Partisipasi masyarakat dalam promosi kesehatan juga dapat terhambat oleh karena norma sosial seperti stigma, khususnya pada kelompok kelompok yang termarginalkan (Cornish, 2006). Ketimpangan sosial yang dihadapi oleh kelompok yang termargiinalkan mengakibatkan terjadinya gap tingkat pendidikan, tingkat ekonomi serta stigma yang melekat pada komunitas ini (Cooke, 2001). Ketimpangan sosial yang mengakibatkan diskriminasi dan stigma turut mempengaruhi kemauan dan kemampuan mereka untuk mengakses layanan kesehatan dan keterlibatan dalam kegiatan kegiatan promosi kesehatan. Akibatnya adalah walaupun fasilitas kesehatan sudah disediakan khusus untuk melayani kelompok marginal ini, mereka kemungkinan tidak akan secara otomatis mengakses layanan tersebut
Untuk mengatasi hambatan ini, perlu ada upaya pemberdayaan masyarakat. Kegiatan pemberdayaan yang dapat dilakukan dapat berupa peningkatan pengetahuan masyarakat terhadap sebuah issu kesehatan hingga pelibatan masyarakat dalam program kesehatan sejak tahap perencanaan, pelaksanan (organizing), actuating dan controlling (POAC) dan evaluasi program kesehatan. Salah satu contoh yang baik dalam pemberdayaan pada komunitas pekerja seks perempuan di India untuk menurunkan resiko HIV. Dengan adanya upaya pemberdayaan masyarakat, dirasakan adanya peningkatan partisipasi komunitas pekerja seks perempuan di Sonagachi dalam empat dimensi partisipasi yaitu 1) berpartisipasi dalam bentuk mengakses layanan, 2) partisipasi dalam menyediakan layanan proyek, 3) berpartisipasi dalam menyusun kegiatan dari projek dan 4) berpartisipasi dalam menyusun tujuan kegiatan (Jana et al., 2004).
PENUTUP
Kemajuan teknologi internet dan revolusi 4.0, menuntut kreatifitas pemerintah/penyelenggara kesehatan serta kemitraan dan kolaborasi dengan masyarakat. Internet menyediakan banyak ruang bagi masyarakat untuk dapat berperan aktif dalam bidang kesehatan. Untuk dapat memanfaatkan kemajuan teknologi ini dalam upaya promosi kesehatan, perlu adanya perubahan paradigma dari penyelenggara. Jika selama ini paradigma yang digunakan adalah melihat masyarakat sebagai pengguna atau konsumen, adalah perlu untuk mentransformasikan pemikiran kearah model prosumer, dimana melihat masyarakat sebagai mitra kerja dalam penyelenggara upaya promkes.

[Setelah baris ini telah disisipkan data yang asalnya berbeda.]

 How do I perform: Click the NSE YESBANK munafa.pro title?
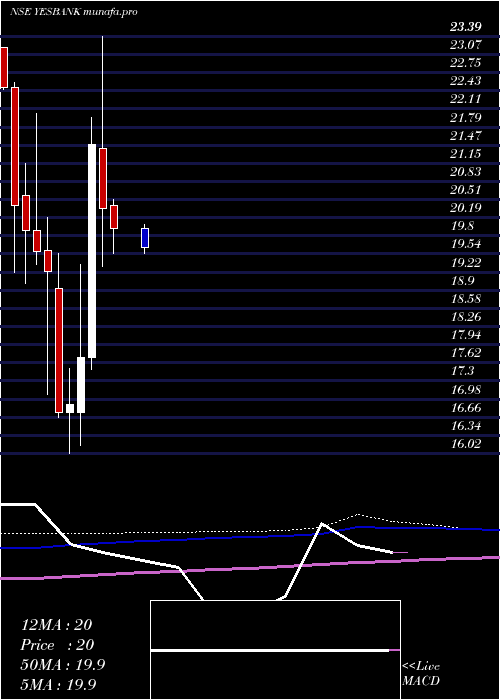pyautogui.click(x=73, y=12)
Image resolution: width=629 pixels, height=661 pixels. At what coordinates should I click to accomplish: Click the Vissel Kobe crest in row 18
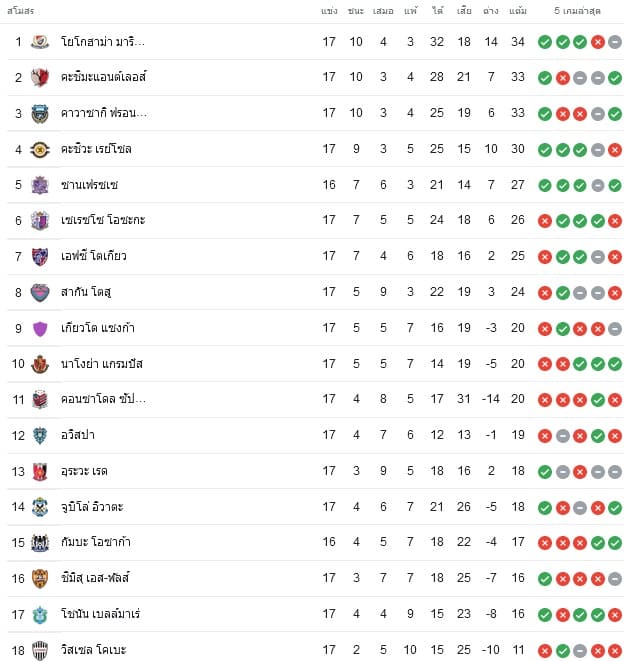pos(40,650)
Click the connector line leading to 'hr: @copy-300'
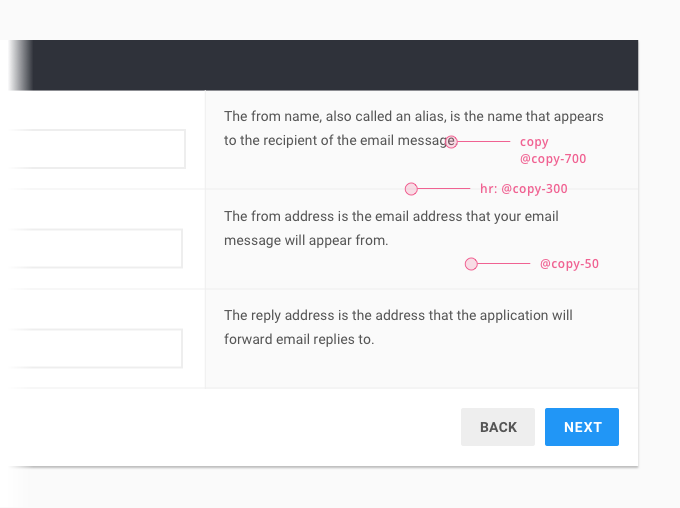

Untuk itu masyarakat perlu diberi ruang untuk aktif mengeluarkan ide, rencana, pemikiran dan juga aktif bersama sama dengan professional kesehatan dalam melakukan upaya kesehatan. Masyarakat perlu menjadi partner kerja dari pemerintah maupun professional dalam menyusun program, melaksanakan program. Pendekatan yang dilakukan sebaiknya tidak sekedar menggunakan model konsultasi ataupun sekedar meletakkan masyarakat pada pengguna layanan saja. Namun sebaiknya memberikan ruang bagi masyarakat sebagai partner dalam menyusun program program kesehatan (codesign), menjadi mitra pemerintah dalam merancang, melaksanakan, memonitor dan mengevaluasi upaya promkes. Dengan demikian diharapkan masyarakat akan semakin mandiri dalam mempertahankan kesehatannya.
DAFTAR PUSTAKA
ARNSTEIN, S. R. 1969. A Ladder Of Citizen Participation. Journal of the American Institute of Planners, 35, 216-224.
COOKE, B. 2001. The social psychological limit of participation In: COOKE, B. & KOTHARI, U. (eds.) Participation : The new tyranny. London ; New York Zed Books.
CORNISH, F. 2006. Empowerment to participate: a case study of participation by Indian sex workers in HIV prevention. J Community Appl Soc Psychol, 16.
JANA, S., BASU, I., ROTHERAM-BORUS, M. J. & NEWMAN, P. A. 2004. The Sonagachi Project: a sustainable community intervention program. AIDS Educ Prev, 16.
TOFFLER, A. 1981. The third wave, New York, Bantam Book.
WHO 1986. Ottawa charter for health promotion. 21 November 1986 ed. Geneva: WHO.